JOB:
Present each line of the data below as a numbered list, leaving out blank lines.

[Data items]
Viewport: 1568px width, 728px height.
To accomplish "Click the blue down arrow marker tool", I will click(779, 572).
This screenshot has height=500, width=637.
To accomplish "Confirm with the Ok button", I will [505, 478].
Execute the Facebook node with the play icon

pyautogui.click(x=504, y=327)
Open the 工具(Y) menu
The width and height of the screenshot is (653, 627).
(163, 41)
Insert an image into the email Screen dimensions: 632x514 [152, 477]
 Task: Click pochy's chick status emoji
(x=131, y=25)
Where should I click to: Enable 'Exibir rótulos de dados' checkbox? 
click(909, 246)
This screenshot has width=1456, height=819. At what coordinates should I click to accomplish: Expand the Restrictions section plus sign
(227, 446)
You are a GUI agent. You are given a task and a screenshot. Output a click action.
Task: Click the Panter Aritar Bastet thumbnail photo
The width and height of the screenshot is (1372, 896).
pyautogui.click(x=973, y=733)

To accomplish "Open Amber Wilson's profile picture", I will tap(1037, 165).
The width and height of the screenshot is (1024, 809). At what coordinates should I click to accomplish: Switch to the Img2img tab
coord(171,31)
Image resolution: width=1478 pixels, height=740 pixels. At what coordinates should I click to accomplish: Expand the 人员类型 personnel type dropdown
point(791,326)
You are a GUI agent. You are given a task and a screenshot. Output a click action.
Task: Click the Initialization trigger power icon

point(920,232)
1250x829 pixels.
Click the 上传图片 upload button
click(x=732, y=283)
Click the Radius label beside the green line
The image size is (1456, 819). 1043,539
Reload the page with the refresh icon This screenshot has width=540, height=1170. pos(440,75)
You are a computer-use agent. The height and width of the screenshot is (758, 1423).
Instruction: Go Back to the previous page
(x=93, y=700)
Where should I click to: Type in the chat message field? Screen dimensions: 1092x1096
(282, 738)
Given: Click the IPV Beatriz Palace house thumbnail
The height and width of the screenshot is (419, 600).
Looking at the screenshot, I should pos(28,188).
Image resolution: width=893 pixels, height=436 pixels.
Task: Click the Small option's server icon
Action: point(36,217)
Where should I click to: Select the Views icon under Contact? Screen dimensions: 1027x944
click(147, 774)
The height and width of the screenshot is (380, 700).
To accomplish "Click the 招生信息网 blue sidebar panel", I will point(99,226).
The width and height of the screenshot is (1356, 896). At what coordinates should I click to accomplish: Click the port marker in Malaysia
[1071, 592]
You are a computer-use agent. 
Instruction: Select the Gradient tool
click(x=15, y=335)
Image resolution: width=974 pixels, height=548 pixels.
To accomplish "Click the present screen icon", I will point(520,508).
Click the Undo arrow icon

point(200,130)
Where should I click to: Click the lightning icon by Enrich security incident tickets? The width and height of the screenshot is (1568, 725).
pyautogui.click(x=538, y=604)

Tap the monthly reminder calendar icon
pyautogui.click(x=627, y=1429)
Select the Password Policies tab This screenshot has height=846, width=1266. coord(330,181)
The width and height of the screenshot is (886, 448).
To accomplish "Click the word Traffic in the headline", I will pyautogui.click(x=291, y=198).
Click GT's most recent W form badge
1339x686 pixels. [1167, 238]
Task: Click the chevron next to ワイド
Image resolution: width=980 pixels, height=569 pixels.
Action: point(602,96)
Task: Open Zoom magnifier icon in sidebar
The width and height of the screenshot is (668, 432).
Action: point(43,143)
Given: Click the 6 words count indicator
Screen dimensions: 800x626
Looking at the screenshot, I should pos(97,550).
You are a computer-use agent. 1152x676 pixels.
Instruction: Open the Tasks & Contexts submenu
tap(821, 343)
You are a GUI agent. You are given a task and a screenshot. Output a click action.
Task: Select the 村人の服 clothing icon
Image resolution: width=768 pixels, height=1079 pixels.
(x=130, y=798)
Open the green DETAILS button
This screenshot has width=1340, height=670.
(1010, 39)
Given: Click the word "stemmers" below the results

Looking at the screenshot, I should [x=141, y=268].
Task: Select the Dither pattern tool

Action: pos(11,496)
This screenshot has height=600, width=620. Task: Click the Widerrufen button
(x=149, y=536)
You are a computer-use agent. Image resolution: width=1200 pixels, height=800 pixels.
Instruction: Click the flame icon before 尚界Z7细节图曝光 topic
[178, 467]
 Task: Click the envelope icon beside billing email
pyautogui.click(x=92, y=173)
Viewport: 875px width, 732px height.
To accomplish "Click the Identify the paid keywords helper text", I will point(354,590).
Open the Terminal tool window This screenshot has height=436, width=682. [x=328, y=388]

REPLY TO THE TASK:
1. Viewport: 1568px width, 728px height.
2. To accomplish "Click the blue down arrow marker tool", I will click(779, 572).
3. This screenshot has height=500, width=637.
4. To accomplish "Confirm with the Ok button", I will [505, 478].
5. Execute the Facebook node with the play icon
6. pyautogui.click(x=504, y=327)
7. Open the 工具(Y) menu
8. The width and height of the screenshot is (653, 627).
9. (163, 41)
10. Insert an image into the email Screen dimensions: 632x514 [152, 477]
11.  Task: Click pochy's chick status emoji
12. (x=131, y=25)
13. Where should I click to: Enable 'Exibir rótulos de dados' checkbox? 
14. click(909, 246)
15. This screenshot has width=1456, height=819. At what coordinates should I click to accomplish: Expand the Restrictions section plus sign
16. (227, 446)
17. You are a GUI agent. You are given a task and a screenshot. Output a click action.
18. Task: Click the Panter Aritar Bastet thumbnail photo
19. The width and height of the screenshot is (1372, 896).
20. pyautogui.click(x=973, y=733)
21. To accomplish "Open Amber Wilson's profile picture", I will tap(1037, 165).
22. The width and height of the screenshot is (1024, 809). At what coordinates should I click to accomplish: Switch to the Img2img tab
23. coord(171,31)
24. Image resolution: width=1478 pixels, height=740 pixels. At what coordinates should I click to accomplish: Expand the 人员类型 personnel type dropdown
25. point(791,326)
26. You are a GUI agent. You are given a task and a screenshot. Output a click action.
27. Task: Click the Initialization trigger power icon
28. point(920,232)
29. 1250x829 pixels.
30. Click the 上传图片 upload button
31. click(x=732, y=283)
32. Click the Radius label beside the green line
33. The image size is (1456, 819). 1043,539
34. Reload the page with the refresh icon This screenshot has width=540, height=1170. pos(440,75)
35. You are a computer-use agent. The height and width of the screenshot is (758, 1423).
36. Instruction: Go Back to the previous page
37. (x=93, y=700)
38. Where should I click to: Type in the chat message field? Screen dimensions: 1092x1096
39. (282, 738)
40. Given: Click the IPV Beatriz Palace house thumbnail
41. The height and width of the screenshot is (419, 600).
42. Looking at the screenshot, I should pos(28,188).
43. Image resolution: width=893 pixels, height=436 pixels.
44. Task: Click the Small option's server icon
45. Action: point(36,217)
46. Where should I click to: Select the Views icon under Contact? Screen dimensions: 1027x944
47. click(147, 774)
48. The height and width of the screenshot is (380, 700).
49. To accomplish "Click the 招生信息网 blue sidebar panel", I will point(99,226).
50. The width and height of the screenshot is (1356, 896). At what coordinates should I click to accomplish: Click the port marker in Malaysia
51. [1071, 592]
52. You are a computer-use agent. 
53. Instruction: Select the Gradient tool
54. click(x=15, y=335)
55. Image resolution: width=974 pixels, height=548 pixels.
56. To accomplish "Click the present screen icon", I will point(520,508).
57. Click the Undo arrow icon
58. point(200,130)
59. Where should I click to: Click the lightning icon by Enrich security incident tickets? The width and height of the screenshot is (1568, 725).
60. pyautogui.click(x=538, y=604)
61. Tap the monthly reminder calendar icon
62. pyautogui.click(x=627, y=1429)
63. Select the Password Policies tab This screenshot has height=846, width=1266. coord(330,181)
64. The width and height of the screenshot is (886, 448).
65. To accomplish "Click the word Traffic in the headline", I will pyautogui.click(x=291, y=198).
66. Click GT's most recent W form badge
67. 1339x686 pixels. [1167, 238]
68. Task: Click the chevron next to ワイド
69. Image resolution: width=980 pixels, height=569 pixels.
70. Action: point(602,96)
71. Task: Open Zoom magnifier icon in sidebar
72. The width and height of the screenshot is (668, 432).
73. Action: point(43,143)
74. Given: Click the 6 words count indicator
75. Screen dimensions: 800x626
76. Looking at the screenshot, I should pos(97,550).
77. You are a computer-use agent. 1152x676 pixels.
78. Instruction: Open the Tasks & Contexts submenu
79. tap(821, 343)
80. You are a GUI agent. You are given a task and a screenshot. Output a click action.
81. Task: Select the 村人の服 clothing icon
82. Image resolution: width=768 pixels, height=1079 pixels.
83. (x=130, y=798)
84. Open the green DETAILS button
85. This screenshot has width=1340, height=670.
86. (1010, 39)
87. Given: Click the word "stemmers" below the results
88. Looking at the screenshot, I should [x=141, y=268].
89. Task: Select the Dither pattern tool
90. Action: pos(11,496)
91. This screenshot has height=600, width=620. Task: Click the Widerrufen button
92. (x=149, y=536)
93. You are a computer-use agent. Image resolution: width=1200 pixels, height=800 pixels.
94. Instruction: Click the flame icon before 尚界Z7细节图曝光 topic
95. [178, 467]
96.  Task: Click the envelope icon beside billing email
97. pyautogui.click(x=92, y=173)
98. Viewport: 875px width, 732px height.
99. To accomplish "Click the Identify the paid keywords helper text", I will point(354,590).
100. Open the Terminal tool window This screenshot has height=436, width=682. [x=328, y=388]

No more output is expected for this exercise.